Skip every picture, and copy exactly the lines from the one containing "Task: Click the sort arrows next to Points" to the end of the data.

Pixel coordinate grounding data:
%%

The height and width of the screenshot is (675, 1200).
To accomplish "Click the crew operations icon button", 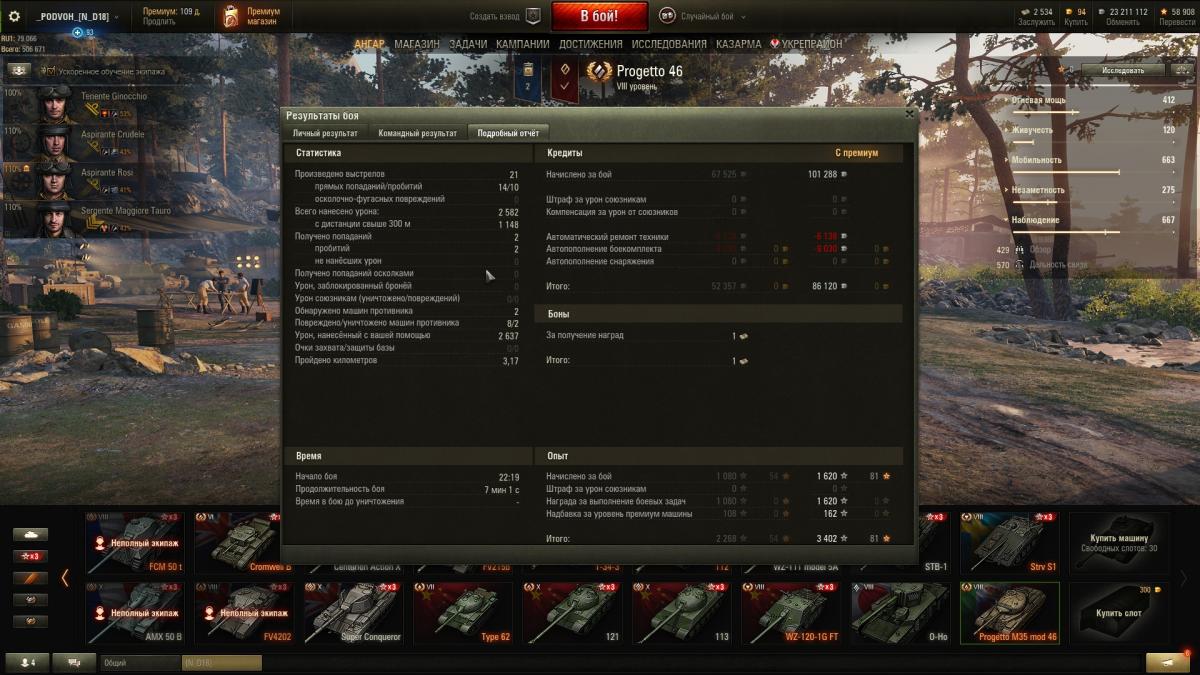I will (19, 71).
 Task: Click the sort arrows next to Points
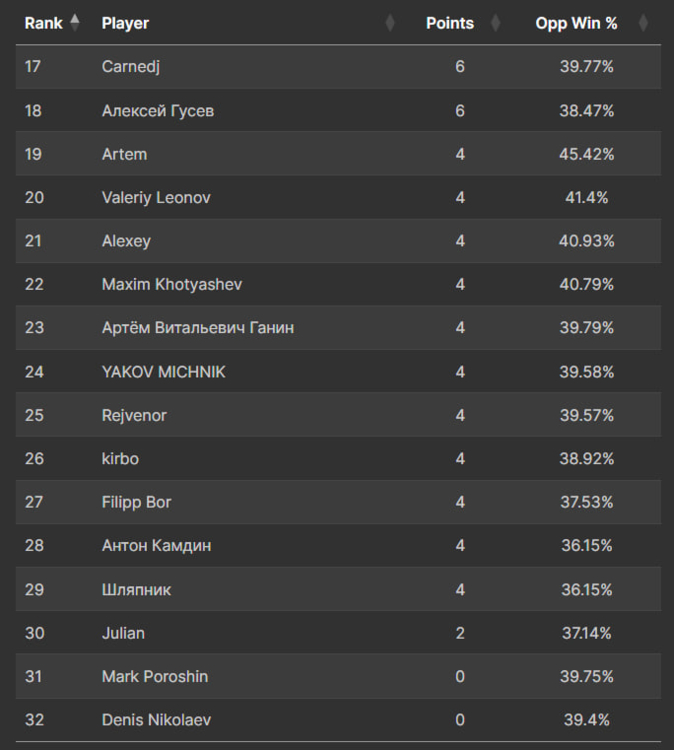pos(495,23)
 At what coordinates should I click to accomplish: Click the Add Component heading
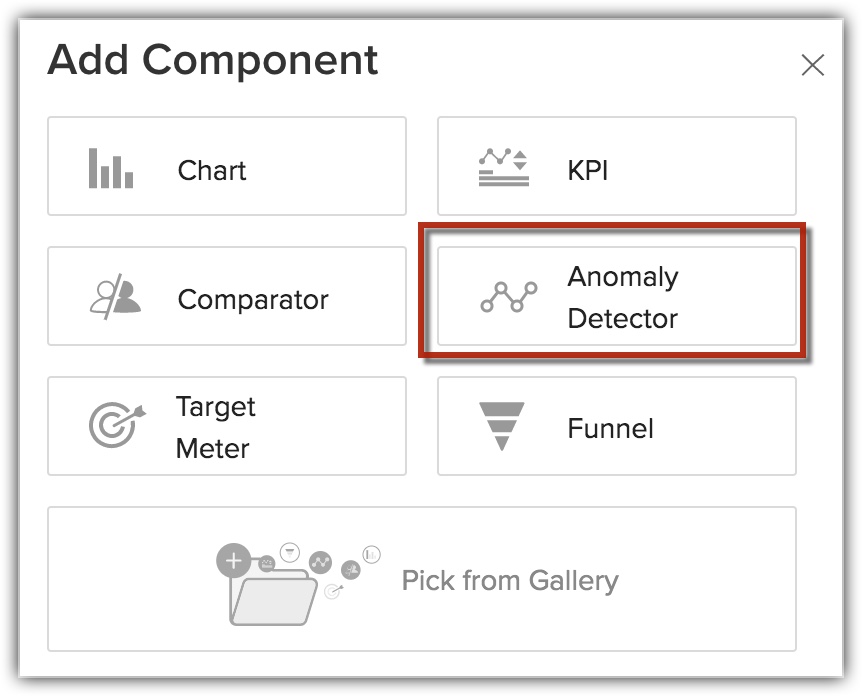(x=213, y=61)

%%

Task result.
 Task: Click the sort arrows next to Points
pos(495,23)
 At what coordinates should I click to accomplish: Click the Add Component heading
(x=213, y=61)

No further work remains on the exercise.